MATERIAL PROVIDED
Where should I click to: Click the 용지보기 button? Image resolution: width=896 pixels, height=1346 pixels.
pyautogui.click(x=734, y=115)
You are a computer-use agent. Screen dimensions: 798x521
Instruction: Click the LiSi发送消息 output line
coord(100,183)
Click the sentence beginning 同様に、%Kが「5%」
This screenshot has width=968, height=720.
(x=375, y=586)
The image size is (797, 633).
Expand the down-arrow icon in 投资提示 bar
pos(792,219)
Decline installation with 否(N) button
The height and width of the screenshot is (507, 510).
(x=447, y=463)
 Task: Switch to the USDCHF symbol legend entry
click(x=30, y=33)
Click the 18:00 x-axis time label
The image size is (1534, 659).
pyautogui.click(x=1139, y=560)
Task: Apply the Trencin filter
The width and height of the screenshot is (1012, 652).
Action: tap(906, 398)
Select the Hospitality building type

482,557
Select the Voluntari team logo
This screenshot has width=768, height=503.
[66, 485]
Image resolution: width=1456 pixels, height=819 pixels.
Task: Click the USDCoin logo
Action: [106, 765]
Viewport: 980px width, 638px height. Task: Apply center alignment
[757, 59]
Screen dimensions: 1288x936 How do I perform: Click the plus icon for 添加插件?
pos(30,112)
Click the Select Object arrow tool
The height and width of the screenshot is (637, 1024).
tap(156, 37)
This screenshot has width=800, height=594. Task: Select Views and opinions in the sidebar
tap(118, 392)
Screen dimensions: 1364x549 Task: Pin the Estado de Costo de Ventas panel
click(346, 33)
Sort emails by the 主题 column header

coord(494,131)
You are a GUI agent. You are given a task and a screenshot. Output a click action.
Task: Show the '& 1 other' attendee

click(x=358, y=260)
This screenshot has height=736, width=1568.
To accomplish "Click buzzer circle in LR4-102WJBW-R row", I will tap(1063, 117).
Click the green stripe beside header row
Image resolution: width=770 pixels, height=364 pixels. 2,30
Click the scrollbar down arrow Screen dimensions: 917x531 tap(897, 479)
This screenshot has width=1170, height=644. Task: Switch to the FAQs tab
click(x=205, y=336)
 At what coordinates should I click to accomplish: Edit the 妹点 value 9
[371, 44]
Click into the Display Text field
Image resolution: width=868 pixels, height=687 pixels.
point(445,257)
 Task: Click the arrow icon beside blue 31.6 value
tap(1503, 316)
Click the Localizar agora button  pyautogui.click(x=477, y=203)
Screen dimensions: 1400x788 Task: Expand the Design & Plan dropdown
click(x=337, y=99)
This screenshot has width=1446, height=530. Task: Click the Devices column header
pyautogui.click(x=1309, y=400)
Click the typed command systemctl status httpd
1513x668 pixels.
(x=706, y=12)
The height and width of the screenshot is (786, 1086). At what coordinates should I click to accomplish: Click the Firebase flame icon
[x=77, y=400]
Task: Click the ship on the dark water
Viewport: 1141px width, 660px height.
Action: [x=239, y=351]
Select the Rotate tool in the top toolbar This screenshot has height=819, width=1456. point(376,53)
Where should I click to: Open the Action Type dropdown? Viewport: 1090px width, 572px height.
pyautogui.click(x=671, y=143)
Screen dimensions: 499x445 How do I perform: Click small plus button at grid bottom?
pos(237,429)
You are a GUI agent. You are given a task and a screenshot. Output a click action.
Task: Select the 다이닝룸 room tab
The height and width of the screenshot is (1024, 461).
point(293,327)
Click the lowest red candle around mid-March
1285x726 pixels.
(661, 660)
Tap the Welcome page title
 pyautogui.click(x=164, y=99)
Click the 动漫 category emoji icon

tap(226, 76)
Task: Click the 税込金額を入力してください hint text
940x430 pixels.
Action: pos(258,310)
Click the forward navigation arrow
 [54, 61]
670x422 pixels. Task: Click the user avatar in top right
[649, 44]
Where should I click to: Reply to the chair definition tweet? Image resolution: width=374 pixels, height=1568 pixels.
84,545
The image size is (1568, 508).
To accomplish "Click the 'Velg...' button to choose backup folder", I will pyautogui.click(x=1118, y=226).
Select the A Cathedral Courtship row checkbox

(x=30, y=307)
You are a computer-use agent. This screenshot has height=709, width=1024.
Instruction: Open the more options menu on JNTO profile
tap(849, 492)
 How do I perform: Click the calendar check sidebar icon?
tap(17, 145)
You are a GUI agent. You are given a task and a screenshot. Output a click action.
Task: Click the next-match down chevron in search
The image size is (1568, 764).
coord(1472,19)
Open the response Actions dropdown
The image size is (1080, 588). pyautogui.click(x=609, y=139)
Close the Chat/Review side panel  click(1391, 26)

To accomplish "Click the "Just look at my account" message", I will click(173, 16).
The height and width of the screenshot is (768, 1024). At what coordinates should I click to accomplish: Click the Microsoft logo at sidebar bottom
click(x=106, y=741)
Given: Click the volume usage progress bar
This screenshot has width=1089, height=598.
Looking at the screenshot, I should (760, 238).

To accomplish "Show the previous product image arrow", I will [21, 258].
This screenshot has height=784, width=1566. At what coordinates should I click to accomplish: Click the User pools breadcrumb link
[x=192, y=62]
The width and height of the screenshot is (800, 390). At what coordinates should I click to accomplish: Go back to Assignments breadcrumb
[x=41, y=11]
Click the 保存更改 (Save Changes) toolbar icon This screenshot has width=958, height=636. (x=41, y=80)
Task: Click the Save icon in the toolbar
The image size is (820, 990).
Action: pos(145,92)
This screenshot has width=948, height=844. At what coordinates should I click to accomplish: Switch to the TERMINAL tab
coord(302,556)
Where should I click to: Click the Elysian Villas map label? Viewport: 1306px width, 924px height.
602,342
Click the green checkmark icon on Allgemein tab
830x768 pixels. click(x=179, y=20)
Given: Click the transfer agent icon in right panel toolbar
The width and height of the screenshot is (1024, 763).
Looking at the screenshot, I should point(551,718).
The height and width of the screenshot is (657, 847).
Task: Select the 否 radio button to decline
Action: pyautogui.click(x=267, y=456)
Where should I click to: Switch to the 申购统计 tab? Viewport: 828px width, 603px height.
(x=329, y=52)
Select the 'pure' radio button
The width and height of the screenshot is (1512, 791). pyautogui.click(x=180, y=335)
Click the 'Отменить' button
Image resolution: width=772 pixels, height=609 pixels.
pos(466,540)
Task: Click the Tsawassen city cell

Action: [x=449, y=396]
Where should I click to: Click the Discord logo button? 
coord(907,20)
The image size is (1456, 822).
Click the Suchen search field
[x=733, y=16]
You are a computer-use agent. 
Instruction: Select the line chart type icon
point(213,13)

WHAT YOU NEED TO DO
The answer must restate each entry word for word.

YOUR SOLUTION
Where should I click to: Click the 용지보기 button? Image resolution: width=896 pixels, height=1346 pixels.
pyautogui.click(x=734, y=115)
You are a computer-use agent. Screen dimensions: 798x521
Instruction: Click the LiSi发送消息 output line
coord(100,183)
Click the sentence beginning 同様に、%Kが「5%」
This screenshot has width=968, height=720.
(x=375, y=586)
The image size is (797, 633).
Expand the down-arrow icon in 投资提示 bar
pos(792,219)
Decline installation with 否(N) button
The height and width of the screenshot is (507, 510).
(x=447, y=463)
 Task: Switch to the USDCHF symbol legend entry
click(x=30, y=33)
Click the 18:00 x-axis time label
The image size is (1534, 659).
pyautogui.click(x=1139, y=560)
Task: Apply the Trencin filter
The width and height of the screenshot is (1012, 652).
Action: tap(906, 398)
Select the Hospitality building type

482,557
Select the Voluntari team logo
This screenshot has width=768, height=503.
[66, 485]
Image resolution: width=1456 pixels, height=819 pixels.
Task: Click the USDCoin logo
Action: [106, 765]
Viewport: 980px width, 638px height. Task: Apply center alignment
[757, 59]
Screen dimensions: 1288x936 How do I perform: Click the plus icon for 添加插件?
pos(30,112)
Click the Select Object arrow tool
The height and width of the screenshot is (637, 1024).
tap(156, 37)
This screenshot has width=800, height=594. Task: Select Views and opinions in the sidebar
tap(118, 392)
Screen dimensions: 1364x549 Task: Pin the Estado de Costo de Ventas panel
click(346, 33)
Sort emails by the 主题 column header

coord(494,131)
You are a GUI agent. You are given a task and a screenshot. Output a click action.
Task: Show the '& 1 other' attendee

click(x=358, y=260)
This screenshot has height=736, width=1568.
To accomplish "Click buzzer circle in LR4-102WJBW-R row", I will tap(1063, 117).
Click the green stripe beside header row
Image resolution: width=770 pixels, height=364 pixels. 2,30
Click the scrollbar down arrow Screen dimensions: 917x531 tap(897, 479)
This screenshot has width=1170, height=644. Task: Switch to the FAQs tab
click(x=205, y=336)
 At what coordinates should I click to accomplish: Edit the 妹点 value 9
[371, 44]
Click into the Display Text field
Image resolution: width=868 pixels, height=687 pixels.
point(445,257)
 Task: Click the arrow icon beside blue 31.6 value
tap(1503, 316)
Click the Localizar agora button  pyautogui.click(x=477, y=203)
Screen dimensions: 1400x788 Task: Expand the Design & Plan dropdown
click(x=337, y=99)
This screenshot has width=1446, height=530. Task: Click the Devices column header
pyautogui.click(x=1309, y=400)
Click the typed command systemctl status httpd
1513x668 pixels.
(x=706, y=12)
The height and width of the screenshot is (786, 1086). At what coordinates should I click to accomplish: Click the Firebase flame icon
[x=77, y=400]
Task: Click the ship on the dark water
Viewport: 1141px width, 660px height.
Action: [x=239, y=351]
Select the Rotate tool in the top toolbar This screenshot has height=819, width=1456. point(376,53)
Where should I click to: Open the Action Type dropdown? Viewport: 1090px width, 572px height.
pyautogui.click(x=671, y=143)
Screen dimensions: 499x445 How do I perform: Click small plus button at grid bottom?
pos(237,429)
You are a GUI agent. You are given a task and a screenshot. Output a click action.
Task: Select the 다이닝룸 room tab
The height and width of the screenshot is (1024, 461).
point(293,327)
Click the lowest red candle around mid-March
1285x726 pixels.
(661, 660)
Tap the Welcome page title
 pyautogui.click(x=164, y=99)
Click the 动漫 category emoji icon

tap(226, 76)
Task: Click the 税込金額を入力してください hint text
940x430 pixels.
Action: pos(258,310)
Click the forward navigation arrow
 [54, 61]
670x422 pixels. Task: Click the user avatar in top right
[649, 44]
Where should I click to: Reply to the chair definition tweet? Image resolution: width=374 pixels, height=1568 pixels.
84,545
The image size is (1568, 508).
To accomplish "Click the 'Velg...' button to choose backup folder", I will pyautogui.click(x=1118, y=226).
Select the A Cathedral Courtship row checkbox

(x=30, y=307)
You are a computer-use agent. This screenshot has height=709, width=1024.
Instruction: Open the more options menu on JNTO profile
tap(849, 492)
 How do I perform: Click the calendar check sidebar icon?
tap(17, 145)
You are a GUI agent. You are given a task and a screenshot. Output a click action.
Task: Click the next-match down chevron in search
The image size is (1568, 764).
coord(1472,19)
Open the response Actions dropdown
The image size is (1080, 588). pyautogui.click(x=609, y=139)
Close the Chat/Review side panel  click(1391, 26)

To accomplish "Click the "Just look at my account" message", I will click(173, 16).
The height and width of the screenshot is (768, 1024). At what coordinates should I click to accomplish: Click the Microsoft logo at sidebar bottom
click(x=106, y=741)
Given: Click the volume usage progress bar
This screenshot has width=1089, height=598.
Looking at the screenshot, I should (760, 238).

To accomplish "Show the previous product image arrow", I will [21, 258].
This screenshot has height=784, width=1566. At what coordinates should I click to accomplish: Click the User pools breadcrumb link
[x=192, y=62]
The width and height of the screenshot is (800, 390). At what coordinates should I click to accomplish: Go back to Assignments breadcrumb
[x=41, y=11]
Click the 保存更改 (Save Changes) toolbar icon This screenshot has width=958, height=636. (x=41, y=80)
Task: Click the Save icon in the toolbar
The image size is (820, 990).
Action: pos(145,92)
This screenshot has width=948, height=844. At what coordinates should I click to accomplish: Switch to the TERMINAL tab
coord(302,556)
Where should I click to: Click the Elysian Villas map label? Viewport: 1306px width, 924px height.
602,342
Click the green checkmark icon on Allgemein tab
830x768 pixels. click(x=179, y=20)
Given: Click the transfer agent icon in right panel toolbar
The width and height of the screenshot is (1024, 763).
Looking at the screenshot, I should point(551,718).
The height and width of the screenshot is (657, 847).
Task: Select the 否 radio button to decline
Action: pyautogui.click(x=267, y=456)
Where should I click to: Switch to the 申购统计 tab? Viewport: 828px width, 603px height.
(x=329, y=52)
Select the 'pure' radio button
The width and height of the screenshot is (1512, 791). pyautogui.click(x=180, y=335)
Click the 'Отменить' button
Image resolution: width=772 pixels, height=609 pixels.
pos(466,540)
Task: Click the Tsawassen city cell

Action: [x=449, y=396]
Where should I click to: Click the Discord logo button? 
coord(907,20)
The image size is (1456, 822).
Click the Suchen search field
[x=733, y=16]
You are a computer-use agent. 
Instruction: Select the line chart type icon
point(213,13)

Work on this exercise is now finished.